The functioning of the database under consideration and approaching your colleagues

The following paragraphs of your question have to do with the speed of the data retrieval operations:

[A]s the product “works”, there is hesitation to enhance the database; nevertheless, the first thing I noticed is one page taking 1 minute to load (yes, 60 seconds!).

If loading a certain page takes that long, it is evident that the users of the system are not receiving an appropriate service; therefore, even when it “works”, its functioning does not seem to be optimal at all, point that demonstrates that your intentions to make the entire computerized information system (database and apps) more efficient are well sustained, and shows a very constructive attitude.
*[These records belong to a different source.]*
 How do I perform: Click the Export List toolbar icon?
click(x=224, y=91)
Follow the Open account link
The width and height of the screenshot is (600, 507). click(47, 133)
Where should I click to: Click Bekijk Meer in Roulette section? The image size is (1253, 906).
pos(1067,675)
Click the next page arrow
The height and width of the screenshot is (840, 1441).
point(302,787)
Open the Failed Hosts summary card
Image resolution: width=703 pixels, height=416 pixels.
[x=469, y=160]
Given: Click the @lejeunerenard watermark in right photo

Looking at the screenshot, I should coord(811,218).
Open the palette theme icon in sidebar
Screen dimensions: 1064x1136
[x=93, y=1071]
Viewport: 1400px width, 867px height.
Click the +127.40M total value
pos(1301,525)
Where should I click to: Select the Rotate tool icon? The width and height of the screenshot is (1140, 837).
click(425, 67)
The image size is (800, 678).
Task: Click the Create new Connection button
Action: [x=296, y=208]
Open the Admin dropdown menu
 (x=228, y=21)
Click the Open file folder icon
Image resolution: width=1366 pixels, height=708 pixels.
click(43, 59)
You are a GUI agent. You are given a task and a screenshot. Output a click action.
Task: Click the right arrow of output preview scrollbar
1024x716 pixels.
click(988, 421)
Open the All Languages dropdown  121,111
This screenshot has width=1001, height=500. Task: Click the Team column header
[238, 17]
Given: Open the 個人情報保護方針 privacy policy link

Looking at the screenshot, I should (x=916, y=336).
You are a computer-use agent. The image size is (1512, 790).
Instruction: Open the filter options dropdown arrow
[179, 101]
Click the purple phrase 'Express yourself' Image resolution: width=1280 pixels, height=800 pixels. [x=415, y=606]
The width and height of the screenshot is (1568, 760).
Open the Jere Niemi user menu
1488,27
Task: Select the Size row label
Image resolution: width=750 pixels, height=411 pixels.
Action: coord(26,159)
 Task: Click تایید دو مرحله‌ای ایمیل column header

Then, even when science definitely supports you and hence you should maintain a firm posture, I suggest approaching the situation in a diplomatic way, since at the end of the day, your employers, coworkers and yourself are JOINing efforts in order to make the whole organization more successful. Thus, that is one argument that you should stress, that, while they are doing other things more than well, improving general and specific data management practices can considerably help in producing more organizational and individual growth.

Most of the relevant queries include JOIN operations, which makes them run very, very, very slow with large amounts of data (the database contains millions of rows).

It is worth to note that the JOIN operator is an essential and powerful element that pertains to relational manipulation of data. Then, although more robust platforms serve it with comparatively faster executions, the circumstance you describe is most probably a symptom of a non-eficient design (at the conceptual, logical and physical levels of abstraction). So, my first sight estimations are:

  • The INDEX settings may require improvement.
  • The PK and FK column type and size definitions need to be reviewed (and I totally agree with @Rick James regarding his PK considerations, as composite KEYs tend to be much more efficient than appended surrogates in the appropriate cases).
  • Further (formal, science-based) normalization might help to alleviate these problems, on account of the fact that, in the right circumstances (i.e., carried out in a well-designed RDB), JOINs are executed very fast.

Moreover, yes, as @TommCatt mentions in his answer, sometimes a (logical) rewrite of a query modifies its (physical) execution plan accelerating data reading/writing, which is a factor that should decidedly be taken into account.